Stoker Style Leadership

Leaders have a great many responsibilities to their organizations, among them to work providing sustained levels of care and influence of their organizations in a manner that is similar to the way a stoker on a steam locomotive or ship is entrusted to keep a fire well-lit and well-managed. It could even be said that stokers and leaders have the same primary objective: To “keep the fire burning” … without getting burned.

Looking back on what we learned in some of our earliest science lessons, we know that a fire requires some form of fuel, an appropriate environment (oxygen), and an ignition source. And we’ve since come to understand fires can begin with differing conditions and can be started with intentions ranging from the altruistic to the malicious. Indeed, fires can help feed, comfort and assist us. But it is highly important that we remember that they can also be destructive.

Fires are oddly similar to many of our own organizations with their interpersonal and interorganizational dynamics. Organizations, created and built upon purposeful objectives and intentions, can also fall prey to becoming uncontrollable new forms of a very different and damaging energy if not properly attended to, supplied and supported.

Those who seek to create an organization or envision a future state of an existing team or group rightly expect to use a variety of resources to sustain the organization. The environment in which that organization will be expected to succeed will also play a prominent role in the future of the group.

Determining these factors must include candid questions such as, “Are we dedicated to providing services or producing products — or both?” or “Are we designed to support other organizations or be a client-facing entity?” The leaders of these companies must also accurately and thoroughly seek to anticipate what type of start toward that desired future state the organization will require. That is, exactly how will it “ignite” itself into action?

Remember the stokers I mentioned earlier? They create and sustain an effective heating and energy supply source in the form of a fire so that an organization can function efficiently and strongly, a responsibility they earn over time because they are trusted. The steam engine trains of yesteryear were powered by energy that came from a fire to power the locomotive car and pull the rest of the train along. The fire had to be well-resourced, supported and supplied consistently so that the rest of the train maintained the right momentum. If the fire became under- or over-fed, the energy it produced would put the train at risk on a dangerous path with no ability to navigate turns and sharp rises and falls in the landscape.Or worse yet, it might simply run out of energy altogether and come to a halt.

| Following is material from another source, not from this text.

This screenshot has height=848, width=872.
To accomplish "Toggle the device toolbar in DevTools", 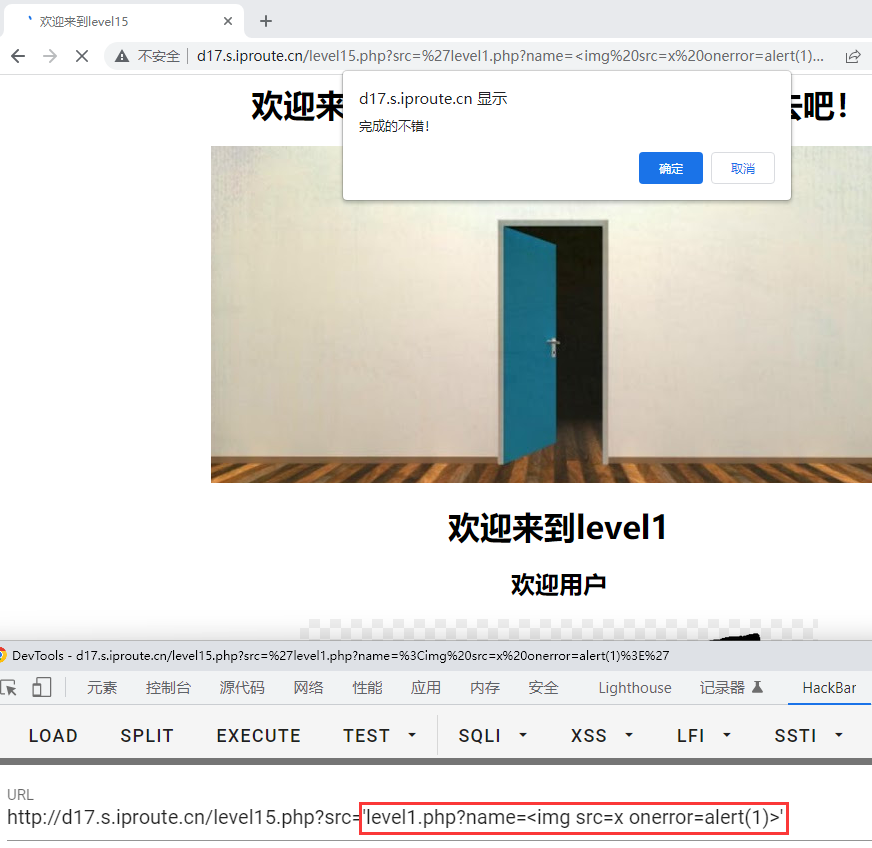I will (x=42, y=687).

Likewise, stoker-leaders learn to properly read the indicators that inform them on how the organization is performing and use that information to accurately plan for what lies ahead. They also gain information and share it with others who oversee other areas of the organization to confirm their interpretations of the data they’ve seen.

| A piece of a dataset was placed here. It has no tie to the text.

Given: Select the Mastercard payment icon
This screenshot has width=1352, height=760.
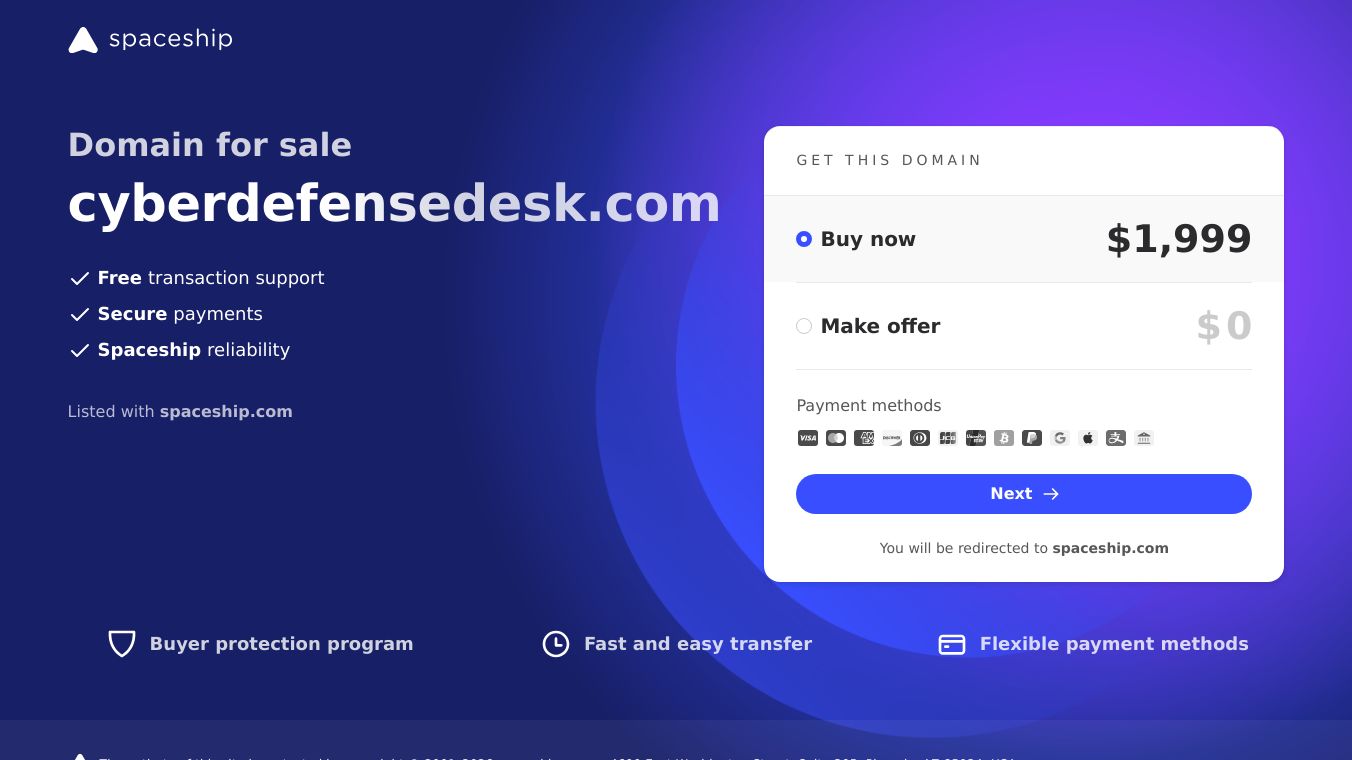Looking at the screenshot, I should [836, 438].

This experience is rewarded when the stoker-as-leader is given the opportunity to take a bigger organization, perhaps with greater purpose and a broader mission or during a more challenging path in the future, toward its nest desired future state. Stokers-as-leaders are always rewarded over time with greater responsibility that can only come from greater levels of trust. Those who once maintained boilers with superior skill in a large factory or apartment building as cities were being created soon found their way onto locomotives as an entire country became connected, and those most-successful in those engine compartments made their way onto steamships as they began to sail across the oceans.

Perhaps the most important common trait between stokers and leaders isn’t in the personal talent each possesses or in the manner in which they grow themselves. The most valuable and lasting characteristic of stoker-leaders is how they so freely share their expertise, teach and actively develop the skills of their apprentices at a starting point far ahead of where the stoker-leader began, all in the spirit of ensuring that their organizations arrive to every future state they aspire.